The Patient Spouse makes, in three hours, what I can sell in 5, on a good day, net. I get a total of ten hours a week to replicate my wages a year ago: $15,000. He knows and I know it won't happen at three lousy farm markets. I can forget about getting paid for my time. But if you look at that figure, $15,000, it doesn't look like a lot to ask for in terms of earnings for a business. And yet...
And yet, after that eyebrow-raising first week when I came home overjoyed at the $80 in my pocket and he zipped his lips before he could let them express the "that's it?" expression writ across his handsome face, I have gone through days where I have sold, coaxed, cajoled, clipped, packaged and pleaded my heart out for $25 or $30. What am I doing wrong? I can grow beautiful lettuces, incredible parsley, and outstanding dill. I can make heartbreakingly beautiful, fragrant, unique and lasting bouquets. It all travels to market...and most of it travels back home. I can cook, sew, or arrange the most beautiful and affordable hostess gifts possible, and no one stops long enough to consider them.

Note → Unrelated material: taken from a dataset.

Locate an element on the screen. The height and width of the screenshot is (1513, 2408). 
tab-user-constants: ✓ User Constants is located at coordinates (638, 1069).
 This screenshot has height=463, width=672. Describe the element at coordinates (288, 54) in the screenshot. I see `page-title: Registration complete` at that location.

This week, I am taking serious stock of my options. I don't want First-Flower to fail before even the first flowers from seed have come into bloom. I still think learning to deal with my envy at others' success and to pour forth happiness and gratitude has got to be the answer in a large-picture way. Besides—remunerative or not, yes, I am "living the life": not the life of leisure and luxury as this cliche implies, but the life I have studied, toiled, considered and waited for all the years of my life until now: a life of tending to the soil, finding what is good in it, and offering that to others. Maybe I just need a rose bath and then everything will be coming up roses again. Bloom where you are planted.